William: Barring excessive pressures (whatever that might be), the biggest single thing you can do to minimize gas leakage is to have as much of the case as possible completely in the chamber. That's why the coned bolt actions with a sliding plate extractor (Panda/Kodiak, etc.) work so well. A 700 style setup simply cannot offer this level of control....the pressures get up there, the unsupported back end moves around a bit, the primer pockets get a bit bigger during the high pressure 'peak', gas leaks out, bolt face gets etched. And the primer pockets will still seem tight....'cuz they are....when the case isn't being fired.

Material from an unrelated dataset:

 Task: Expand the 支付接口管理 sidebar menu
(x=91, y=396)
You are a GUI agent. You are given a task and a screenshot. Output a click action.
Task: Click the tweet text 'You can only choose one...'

The majority of actions out there are limited in how well they support the back end, simply because of their design. With a coned bolt/sliding plate setup and a proper fit between the sized case and the back end of the chamber, case head expansion is at an absolute minimum during firing.
100-300 BR shooters routinely operate in the 75,000+ range, can open the bolt on a fired case with an index finger, and the bolt faces look like new even after many thousands of rounds.
Billy Bob the Neighborhood Pipe Threader can slop together a bunch of crap with a Rent-All reamer, use range pick up brass, size it with a $2 used Lee die set bought from a Mall Ninja convention...and have the primers fall out of factory rounds.
Savvy 'smiths like yourself, DocEd and Randy know how to do stuff the right way, but there's a lot of 'gunsmiths' out there that shouldn't be allowed to thread galvanized pipe.
Not that I have an opinion about such stuff.....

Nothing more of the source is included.